Modetrends 2022: Der soziale Faktor fehlt
Beim Aufbau einer gerechteren und nachhaltigeren Textil- und Bekleidungsindustrie steht eines bereits fest: Alte Wege werden keine neuen Türen öffnen – darüber sind sich die meisten Modeunternehmen einig.

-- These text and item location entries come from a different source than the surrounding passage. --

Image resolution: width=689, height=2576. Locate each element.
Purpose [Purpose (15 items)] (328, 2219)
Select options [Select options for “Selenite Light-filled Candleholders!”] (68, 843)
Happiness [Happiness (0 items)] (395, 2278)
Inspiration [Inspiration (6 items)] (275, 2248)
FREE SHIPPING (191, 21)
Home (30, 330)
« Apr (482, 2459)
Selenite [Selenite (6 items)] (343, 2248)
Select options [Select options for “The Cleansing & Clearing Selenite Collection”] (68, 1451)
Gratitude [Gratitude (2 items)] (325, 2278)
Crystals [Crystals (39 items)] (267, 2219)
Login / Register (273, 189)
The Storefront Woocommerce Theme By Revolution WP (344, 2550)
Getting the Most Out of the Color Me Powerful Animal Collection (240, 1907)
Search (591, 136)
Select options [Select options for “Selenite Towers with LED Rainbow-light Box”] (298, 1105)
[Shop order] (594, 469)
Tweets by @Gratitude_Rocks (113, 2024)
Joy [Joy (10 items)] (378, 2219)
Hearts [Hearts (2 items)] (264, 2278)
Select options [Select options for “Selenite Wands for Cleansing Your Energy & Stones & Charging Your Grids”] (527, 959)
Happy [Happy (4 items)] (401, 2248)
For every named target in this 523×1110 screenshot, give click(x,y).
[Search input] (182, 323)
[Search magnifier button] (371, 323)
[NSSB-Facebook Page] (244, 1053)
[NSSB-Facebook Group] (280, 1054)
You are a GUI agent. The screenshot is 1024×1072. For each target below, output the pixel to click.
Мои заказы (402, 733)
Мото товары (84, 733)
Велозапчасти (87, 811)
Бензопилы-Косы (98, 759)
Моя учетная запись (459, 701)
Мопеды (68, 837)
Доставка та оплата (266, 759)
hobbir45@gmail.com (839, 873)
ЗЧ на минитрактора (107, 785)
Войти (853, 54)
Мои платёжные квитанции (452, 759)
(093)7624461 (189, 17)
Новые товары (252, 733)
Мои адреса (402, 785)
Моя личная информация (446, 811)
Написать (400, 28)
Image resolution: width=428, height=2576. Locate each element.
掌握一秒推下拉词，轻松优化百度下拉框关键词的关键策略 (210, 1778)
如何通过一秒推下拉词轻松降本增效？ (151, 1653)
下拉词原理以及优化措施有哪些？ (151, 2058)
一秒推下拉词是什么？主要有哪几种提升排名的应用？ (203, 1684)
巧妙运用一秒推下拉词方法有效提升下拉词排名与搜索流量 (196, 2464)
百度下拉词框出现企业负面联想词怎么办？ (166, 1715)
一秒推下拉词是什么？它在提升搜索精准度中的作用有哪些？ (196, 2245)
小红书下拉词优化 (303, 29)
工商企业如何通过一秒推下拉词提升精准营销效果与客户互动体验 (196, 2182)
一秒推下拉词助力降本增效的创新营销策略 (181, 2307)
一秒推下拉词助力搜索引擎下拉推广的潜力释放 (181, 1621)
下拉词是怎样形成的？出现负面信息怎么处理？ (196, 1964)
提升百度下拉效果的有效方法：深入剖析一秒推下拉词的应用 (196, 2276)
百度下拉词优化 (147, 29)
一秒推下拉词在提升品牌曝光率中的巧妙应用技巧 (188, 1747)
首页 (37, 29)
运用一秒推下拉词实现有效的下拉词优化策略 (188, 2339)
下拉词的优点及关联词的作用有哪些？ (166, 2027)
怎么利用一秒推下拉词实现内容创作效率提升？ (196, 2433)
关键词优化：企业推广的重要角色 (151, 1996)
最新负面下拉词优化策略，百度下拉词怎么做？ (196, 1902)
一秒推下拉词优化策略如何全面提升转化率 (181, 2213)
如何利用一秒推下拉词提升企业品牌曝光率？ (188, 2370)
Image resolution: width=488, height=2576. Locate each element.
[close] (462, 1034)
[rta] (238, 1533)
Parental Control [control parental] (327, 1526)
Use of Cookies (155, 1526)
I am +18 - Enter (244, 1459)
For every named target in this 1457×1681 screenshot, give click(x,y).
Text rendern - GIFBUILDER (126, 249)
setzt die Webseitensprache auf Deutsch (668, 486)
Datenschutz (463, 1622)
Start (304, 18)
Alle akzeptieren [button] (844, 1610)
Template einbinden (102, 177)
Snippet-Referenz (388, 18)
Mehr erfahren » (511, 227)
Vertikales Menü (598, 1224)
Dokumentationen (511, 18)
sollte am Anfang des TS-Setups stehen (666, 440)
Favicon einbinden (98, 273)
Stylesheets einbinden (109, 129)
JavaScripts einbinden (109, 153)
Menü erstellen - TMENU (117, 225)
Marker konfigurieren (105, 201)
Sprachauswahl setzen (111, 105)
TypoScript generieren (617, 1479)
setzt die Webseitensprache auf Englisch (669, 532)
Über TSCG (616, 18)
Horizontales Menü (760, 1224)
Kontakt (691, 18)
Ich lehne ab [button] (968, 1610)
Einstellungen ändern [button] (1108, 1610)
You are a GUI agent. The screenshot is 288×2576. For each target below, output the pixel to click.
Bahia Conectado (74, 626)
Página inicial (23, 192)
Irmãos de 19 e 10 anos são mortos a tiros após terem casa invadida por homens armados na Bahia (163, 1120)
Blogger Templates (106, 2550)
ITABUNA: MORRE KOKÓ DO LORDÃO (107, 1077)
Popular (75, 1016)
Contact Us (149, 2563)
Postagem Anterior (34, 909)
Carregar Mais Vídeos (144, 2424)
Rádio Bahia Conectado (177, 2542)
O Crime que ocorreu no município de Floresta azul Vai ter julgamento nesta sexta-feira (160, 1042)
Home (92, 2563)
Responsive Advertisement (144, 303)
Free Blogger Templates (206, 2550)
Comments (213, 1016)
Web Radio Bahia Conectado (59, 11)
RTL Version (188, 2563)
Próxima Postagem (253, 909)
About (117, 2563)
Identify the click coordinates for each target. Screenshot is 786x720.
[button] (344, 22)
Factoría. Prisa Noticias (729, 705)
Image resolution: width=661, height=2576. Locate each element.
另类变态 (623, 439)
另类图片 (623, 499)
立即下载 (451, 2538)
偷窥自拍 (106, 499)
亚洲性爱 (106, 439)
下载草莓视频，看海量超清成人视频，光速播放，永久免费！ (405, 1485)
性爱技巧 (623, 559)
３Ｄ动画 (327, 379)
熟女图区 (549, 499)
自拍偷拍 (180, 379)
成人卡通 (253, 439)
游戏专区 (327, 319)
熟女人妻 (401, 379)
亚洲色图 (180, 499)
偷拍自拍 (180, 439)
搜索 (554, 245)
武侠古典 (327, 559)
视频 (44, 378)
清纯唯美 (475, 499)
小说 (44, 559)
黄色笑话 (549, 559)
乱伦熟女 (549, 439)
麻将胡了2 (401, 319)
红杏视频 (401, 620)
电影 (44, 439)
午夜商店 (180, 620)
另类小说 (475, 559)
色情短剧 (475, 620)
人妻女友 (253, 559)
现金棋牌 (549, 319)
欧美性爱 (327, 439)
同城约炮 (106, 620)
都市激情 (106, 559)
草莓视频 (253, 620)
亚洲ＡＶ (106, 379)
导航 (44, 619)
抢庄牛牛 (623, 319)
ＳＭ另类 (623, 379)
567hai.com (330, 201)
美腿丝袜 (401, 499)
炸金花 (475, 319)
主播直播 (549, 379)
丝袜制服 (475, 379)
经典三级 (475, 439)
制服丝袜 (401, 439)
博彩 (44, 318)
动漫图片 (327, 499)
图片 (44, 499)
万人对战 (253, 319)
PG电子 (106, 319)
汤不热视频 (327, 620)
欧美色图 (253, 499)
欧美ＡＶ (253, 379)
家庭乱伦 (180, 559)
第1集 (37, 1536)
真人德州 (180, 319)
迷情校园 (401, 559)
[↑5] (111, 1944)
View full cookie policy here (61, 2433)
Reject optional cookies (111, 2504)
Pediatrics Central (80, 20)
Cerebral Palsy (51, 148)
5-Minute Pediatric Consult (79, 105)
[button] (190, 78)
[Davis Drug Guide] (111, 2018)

Viele Fragen bleiben jedoch nach wie vor unbeantwortet. Wird die Modebranche es schaffen, dieses Jahr greifbare Fortschritte und Emissionen zu reduzieren? Werden innovative Materialien wie Pilzleder und Algenschaum die Modeproduktion nachhaltiger gestalten? Kann eine virtuelle Modewelt zur kulturellen Nachhaltigkeit beitragen? Und die vielleicht wichtigste Frage: Wird 2022 das Jahr sein, in dem Unternehmen anfangen, Textilbeschäftigten einen fairen Existenzlohn zu zahlen? In Sachen Trends wird der soziale Faktor bis dato schließlich weitgehend außer Acht gelassen. Mein persönlicher Trend für das kommende Jahr lautet daher: Veränderung – Mode als Beitrag zum kulturellen, sozialen, ökologischen und wirtschaftlichen Wohlstand. Das wäre etwas, das sich sehen lässt.
Was sind eure liebsten Modetrends 2022?